Start of THE RECORDS

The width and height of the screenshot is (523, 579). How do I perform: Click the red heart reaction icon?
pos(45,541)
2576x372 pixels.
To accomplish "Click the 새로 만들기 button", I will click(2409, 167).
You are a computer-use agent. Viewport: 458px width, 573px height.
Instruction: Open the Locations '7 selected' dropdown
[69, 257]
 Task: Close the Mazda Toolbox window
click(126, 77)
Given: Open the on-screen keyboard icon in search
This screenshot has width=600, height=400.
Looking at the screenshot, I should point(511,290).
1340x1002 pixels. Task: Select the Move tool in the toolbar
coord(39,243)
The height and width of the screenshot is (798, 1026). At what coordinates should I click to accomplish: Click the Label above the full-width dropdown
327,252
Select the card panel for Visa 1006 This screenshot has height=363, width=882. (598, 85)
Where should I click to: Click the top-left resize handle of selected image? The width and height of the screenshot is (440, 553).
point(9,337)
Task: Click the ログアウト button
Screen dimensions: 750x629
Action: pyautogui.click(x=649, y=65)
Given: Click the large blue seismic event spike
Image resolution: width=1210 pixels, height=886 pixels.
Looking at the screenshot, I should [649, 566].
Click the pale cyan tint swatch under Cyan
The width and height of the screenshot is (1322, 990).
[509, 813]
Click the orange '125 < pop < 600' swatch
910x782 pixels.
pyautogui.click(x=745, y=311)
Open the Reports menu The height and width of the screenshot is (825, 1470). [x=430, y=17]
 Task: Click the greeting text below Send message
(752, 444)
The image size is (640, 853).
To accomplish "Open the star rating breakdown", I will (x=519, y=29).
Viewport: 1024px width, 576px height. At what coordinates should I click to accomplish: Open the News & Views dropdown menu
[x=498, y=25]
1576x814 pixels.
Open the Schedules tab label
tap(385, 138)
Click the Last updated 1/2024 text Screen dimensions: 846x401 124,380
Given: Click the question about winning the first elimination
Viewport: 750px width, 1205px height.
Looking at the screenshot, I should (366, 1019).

End of THE RECORDS

DESCRIPTION OF THE TASK :: Transcribe each record above exactly. Skip none.

RESPONSE TO THE EXERCISE ::
The width and height of the screenshot is (523, 579). How do I perform: Click the red heart reaction icon?
pos(45,541)
2576x372 pixels.
To accomplish "Click the 새로 만들기 button", I will click(2409, 167).
You are a computer-use agent. Viewport: 458px width, 573px height.
Instruction: Open the Locations '7 selected' dropdown
[69, 257]
 Task: Close the Mazda Toolbox window
click(126, 77)
Given: Open the on-screen keyboard icon in search
This screenshot has width=600, height=400.
Looking at the screenshot, I should point(511,290).
1340x1002 pixels. Task: Select the Move tool in the toolbar
coord(39,243)
The height and width of the screenshot is (798, 1026). At what coordinates should I click to accomplish: Click the Label above the full-width dropdown
327,252
Select the card panel for Visa 1006 This screenshot has height=363, width=882. (598, 85)
Where should I click to: Click the top-left resize handle of selected image? The width and height of the screenshot is (440, 553).
point(9,337)
Task: Click the ログアウト button
Screen dimensions: 750x629
Action: pyautogui.click(x=649, y=65)
Given: Click the large blue seismic event spike
Image resolution: width=1210 pixels, height=886 pixels.
Looking at the screenshot, I should [649, 566].
Click the pale cyan tint swatch under Cyan
The width and height of the screenshot is (1322, 990).
[509, 813]
Click the orange '125 < pop < 600' swatch
910x782 pixels.
pyautogui.click(x=745, y=311)
Open the Reports menu The height and width of the screenshot is (825, 1470). [x=430, y=17]
 Task: Click the greeting text below Send message
(752, 444)
The image size is (640, 853).
To accomplish "Open the star rating breakdown", I will (x=519, y=29).
Viewport: 1024px width, 576px height. At what coordinates should I click to accomplish: Open the News & Views dropdown menu
[x=498, y=25]
1576x814 pixels.
Open the Schedules tab label
tap(385, 138)
Click the Last updated 1/2024 text Screen dimensions: 846x401 124,380
Given: Click the question about winning the first elimination
Viewport: 750px width, 1205px height.
Looking at the screenshot, I should (366, 1019).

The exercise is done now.